'''

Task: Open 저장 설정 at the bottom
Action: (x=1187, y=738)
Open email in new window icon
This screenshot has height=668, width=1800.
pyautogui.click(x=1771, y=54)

'''
'''

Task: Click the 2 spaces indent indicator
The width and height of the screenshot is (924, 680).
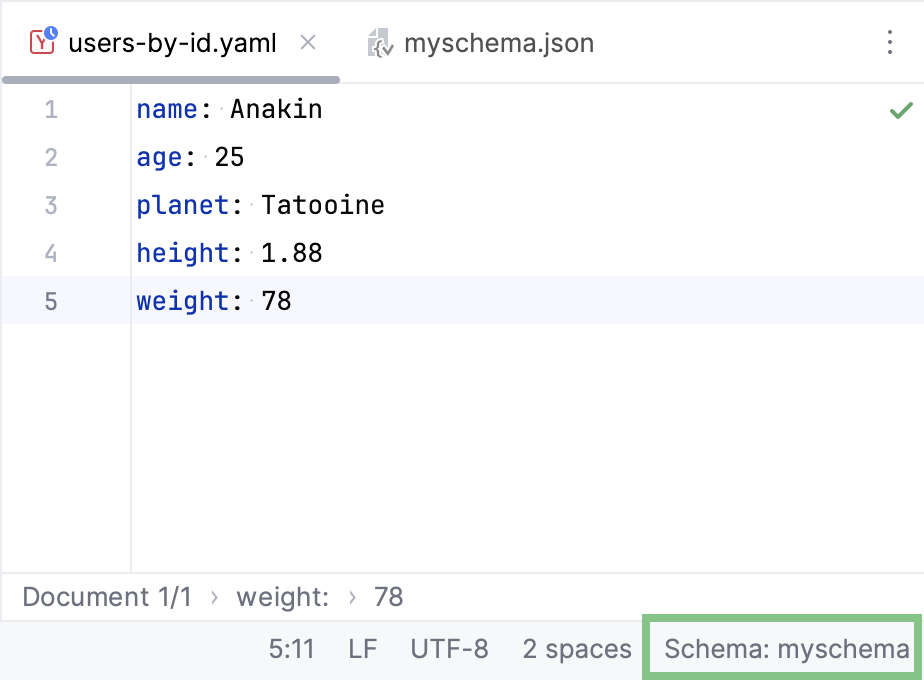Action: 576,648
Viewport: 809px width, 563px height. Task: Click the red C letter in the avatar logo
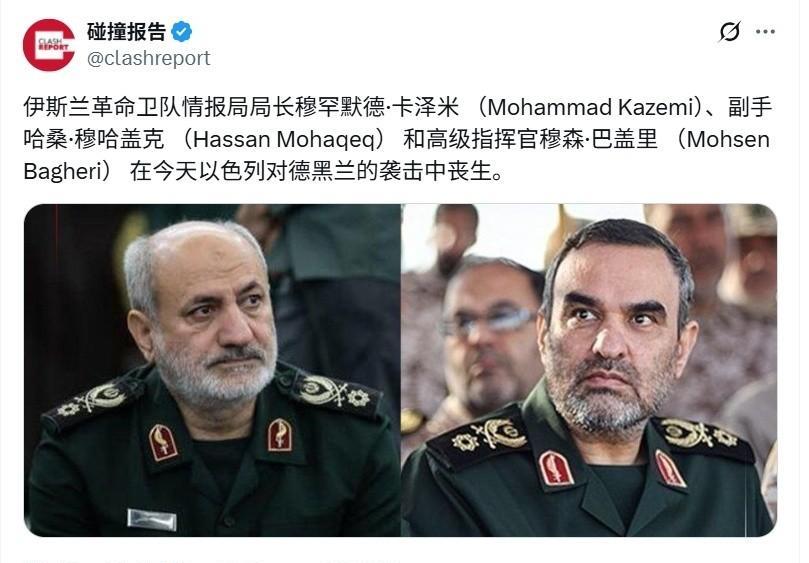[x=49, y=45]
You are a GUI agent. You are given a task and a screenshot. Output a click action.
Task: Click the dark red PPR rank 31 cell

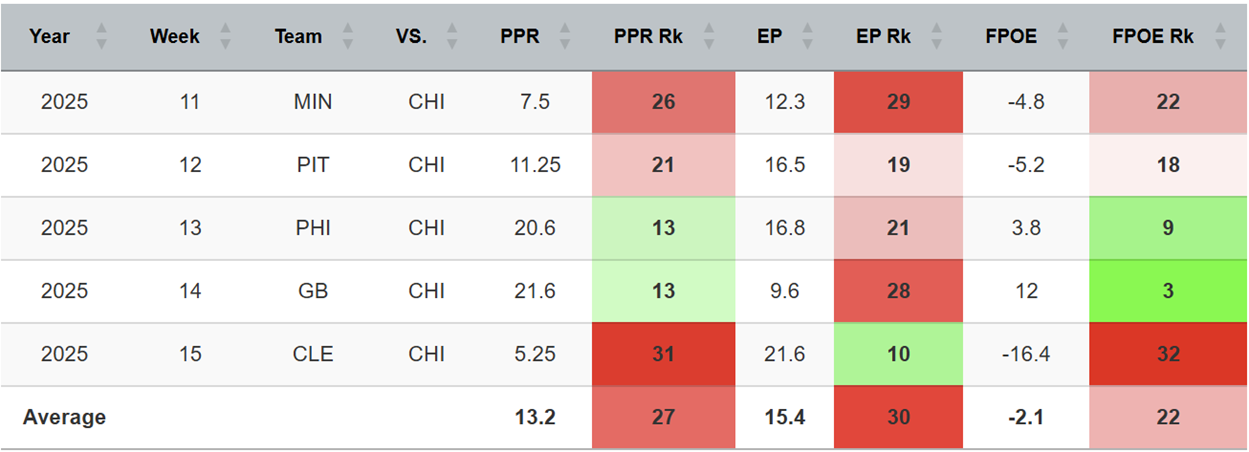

'''

= PROBLEM =
I'd like the lines above from the one with "You are a GUI" up to and including the one with "Task: Click the dark red PPR rank 31 cell" copied exactly, with no other lines.

= SOLUTION =
You are a GUI agent. You are given a task and a screenshot. Output a click action.
Task: Click the dark red PPR rank 31 cell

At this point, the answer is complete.